Detecting and Analyzing Urban Regions with High Impact of Weather Change on Transport in Python

Abstract:

In this work, we focus on two fundamental questions that are unprecedentedly important to urban planners to understand the functional characteristics of various urban regions throughout a city, namely, (i) how to identify regional weather-traffic sensitivity index throughout a city, that indicates the degree to which the region traffic in a city is impacted by weather changes; (ii) among complex regional features, such as road structure and population density, how to dissect the most influential regional features that drive the urban region traffic to be more vulnerable to weather changes. However, these two questions are nontrivial to answer, because urban traffic changes dynamically over time and is essentially affected by many other factors, which may dominate the overall impact.

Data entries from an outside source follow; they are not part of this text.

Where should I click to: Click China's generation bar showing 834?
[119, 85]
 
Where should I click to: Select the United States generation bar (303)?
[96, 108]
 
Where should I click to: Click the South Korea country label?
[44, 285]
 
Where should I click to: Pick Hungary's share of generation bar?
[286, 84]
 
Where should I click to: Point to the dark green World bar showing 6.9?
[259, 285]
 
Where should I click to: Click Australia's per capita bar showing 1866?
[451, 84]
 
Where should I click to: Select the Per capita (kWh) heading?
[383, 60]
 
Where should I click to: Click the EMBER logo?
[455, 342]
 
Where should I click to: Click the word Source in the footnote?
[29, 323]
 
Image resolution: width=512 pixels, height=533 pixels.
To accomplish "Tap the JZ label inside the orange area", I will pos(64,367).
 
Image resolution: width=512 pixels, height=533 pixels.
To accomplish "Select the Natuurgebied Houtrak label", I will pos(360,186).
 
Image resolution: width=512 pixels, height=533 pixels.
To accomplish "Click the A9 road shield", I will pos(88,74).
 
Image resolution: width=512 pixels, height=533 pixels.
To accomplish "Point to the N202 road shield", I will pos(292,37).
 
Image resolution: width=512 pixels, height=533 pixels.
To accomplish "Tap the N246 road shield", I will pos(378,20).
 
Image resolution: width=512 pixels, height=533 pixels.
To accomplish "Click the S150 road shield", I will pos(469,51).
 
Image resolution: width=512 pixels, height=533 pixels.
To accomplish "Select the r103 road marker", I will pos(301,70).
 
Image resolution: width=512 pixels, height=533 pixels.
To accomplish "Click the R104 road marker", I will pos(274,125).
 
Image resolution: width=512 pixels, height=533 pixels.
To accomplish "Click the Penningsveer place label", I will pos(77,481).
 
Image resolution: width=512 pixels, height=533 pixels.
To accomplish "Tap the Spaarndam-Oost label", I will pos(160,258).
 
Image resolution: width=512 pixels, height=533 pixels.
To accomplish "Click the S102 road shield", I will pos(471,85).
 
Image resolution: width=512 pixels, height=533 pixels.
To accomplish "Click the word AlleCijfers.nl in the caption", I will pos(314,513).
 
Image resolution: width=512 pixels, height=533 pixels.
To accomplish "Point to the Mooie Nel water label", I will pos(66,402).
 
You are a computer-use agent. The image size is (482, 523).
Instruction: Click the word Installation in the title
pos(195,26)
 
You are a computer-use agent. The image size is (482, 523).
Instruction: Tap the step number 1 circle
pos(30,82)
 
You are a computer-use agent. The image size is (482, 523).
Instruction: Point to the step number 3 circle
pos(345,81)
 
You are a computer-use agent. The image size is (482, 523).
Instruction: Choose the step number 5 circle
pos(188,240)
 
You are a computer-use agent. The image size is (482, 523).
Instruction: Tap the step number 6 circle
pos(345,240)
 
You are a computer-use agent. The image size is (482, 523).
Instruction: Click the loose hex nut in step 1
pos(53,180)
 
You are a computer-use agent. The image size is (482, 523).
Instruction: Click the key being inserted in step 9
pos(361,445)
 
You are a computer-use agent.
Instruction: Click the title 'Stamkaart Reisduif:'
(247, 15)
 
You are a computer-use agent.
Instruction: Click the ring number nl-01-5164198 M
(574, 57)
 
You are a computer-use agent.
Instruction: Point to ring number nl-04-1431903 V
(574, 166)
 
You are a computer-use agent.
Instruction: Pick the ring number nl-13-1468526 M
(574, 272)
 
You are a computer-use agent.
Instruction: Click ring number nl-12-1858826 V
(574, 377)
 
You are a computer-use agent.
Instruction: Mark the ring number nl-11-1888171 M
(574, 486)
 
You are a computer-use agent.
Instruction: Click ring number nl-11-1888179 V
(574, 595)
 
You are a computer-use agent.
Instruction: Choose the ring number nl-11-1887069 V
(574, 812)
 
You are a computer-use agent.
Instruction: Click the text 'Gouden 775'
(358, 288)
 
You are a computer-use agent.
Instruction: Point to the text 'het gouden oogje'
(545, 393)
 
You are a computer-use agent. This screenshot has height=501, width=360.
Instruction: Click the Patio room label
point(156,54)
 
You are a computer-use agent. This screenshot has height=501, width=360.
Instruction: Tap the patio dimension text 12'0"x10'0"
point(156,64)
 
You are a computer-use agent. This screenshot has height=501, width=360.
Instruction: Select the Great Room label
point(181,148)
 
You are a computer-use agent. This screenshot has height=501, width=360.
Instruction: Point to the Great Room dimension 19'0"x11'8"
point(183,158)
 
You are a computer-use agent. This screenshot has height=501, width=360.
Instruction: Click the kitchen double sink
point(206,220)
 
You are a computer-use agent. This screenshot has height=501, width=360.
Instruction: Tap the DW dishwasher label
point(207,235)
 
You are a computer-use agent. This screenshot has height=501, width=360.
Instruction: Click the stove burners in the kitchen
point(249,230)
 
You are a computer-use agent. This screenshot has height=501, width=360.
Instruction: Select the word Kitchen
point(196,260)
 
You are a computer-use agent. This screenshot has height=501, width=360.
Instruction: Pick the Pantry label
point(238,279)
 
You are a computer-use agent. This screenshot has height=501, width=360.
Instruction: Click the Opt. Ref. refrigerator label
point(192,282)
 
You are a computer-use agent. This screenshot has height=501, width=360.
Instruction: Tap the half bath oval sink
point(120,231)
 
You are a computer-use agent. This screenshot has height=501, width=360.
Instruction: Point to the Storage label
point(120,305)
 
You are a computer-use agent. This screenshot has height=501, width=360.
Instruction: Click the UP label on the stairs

We make the first study on these questions, by developing a weather-traffic index (WTI) system. The system includes two main components: weather-traffic index establishment and key factor analysis. Using the proposed system, we conducted comprehensive empirical study in Shanghai, and the weather-traffic indices extracted have been validated to be surprisingly consistent with real world observations. Further regional key factor analysis yields interesting results. For example, house age has significant impact on the weather-traffic index, which sheds light on future urban planning and reconstruction.